◆ Extrait ◆
◇ ◇ ◇ ◇ ◇
Christian Oster, Rouler, L’Olivier, p. 33.

Cécile Carret, 27 sept. 2011
réussi

Parfois aussi il se demande si

ce lui serait très dur de disparaître

sans qu’il ait pu, dans l’eau des choses, être

le long reflet d’un calme réussi.

Benjamin Fondane, « Au temps du poème », Le mal des fantômes, Verdier, p. 227.

David Farreny, 2 juil. 2013
signes

Le corbeau gesticulait, de profil, à l’extrémité de l’un des rameaux, l’arrondi d’un fruit au bec – le jardin était parsemé de fruits tombés de toute provenance, morceaux de mangue, de lychees, de kiwis –, les ailes ébouriffées et entremêlées, pliées, plissées, élancées de maintes façons, comme s’il en avait bien plus que cette seule paire, ou bien y avait-il plusieurs corbeaux, là à la fois en tas ? à se manger les plumes les uns les autres ?

« Corbeau, viens et parle. » Et le corbeau arriva de la couronne de l’arbre et atterrit sur la table du jardin à côté du livre ouvert et du café Blue Mountains, d’abord de la tête et des ailes il fit une série de signes muets puis il dit : « … »
◇ ◇ ◇ ◇ ◇
Entrées tirées d’une collection:
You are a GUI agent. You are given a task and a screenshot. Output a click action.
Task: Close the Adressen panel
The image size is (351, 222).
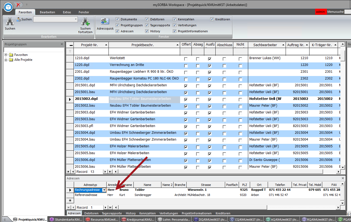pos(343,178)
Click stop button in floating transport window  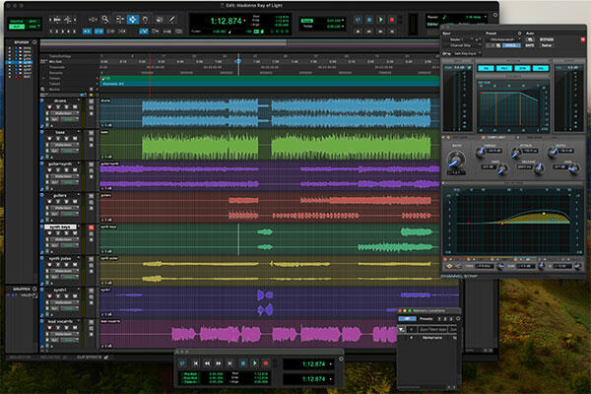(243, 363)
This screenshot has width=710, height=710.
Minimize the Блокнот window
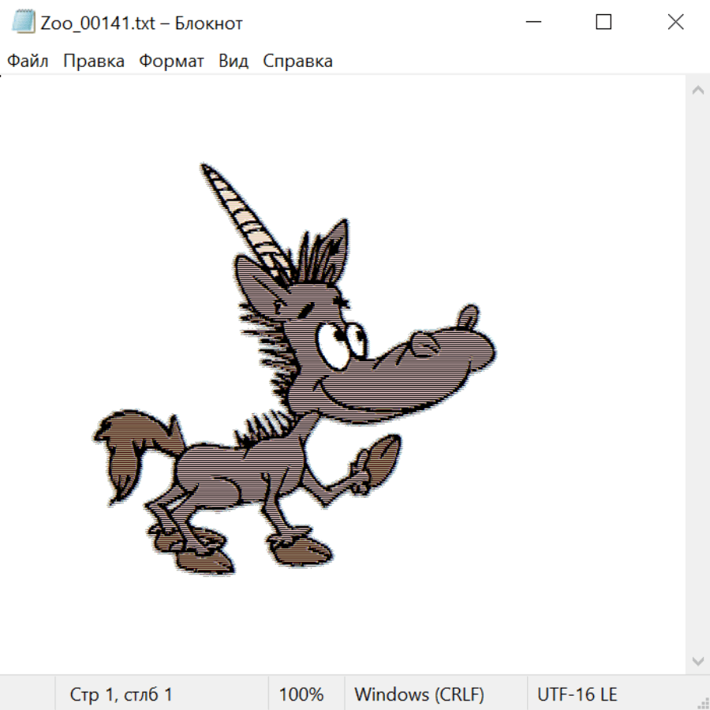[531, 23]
◇ ◇ ◇ ◇ ◇
◆ Objectif de l’exercice ◆
Traduisez en anglais cette phrase de l’extrait : « Corbeau, viens et parle. »

◆ Réponse ◆
"Crow, come and speak."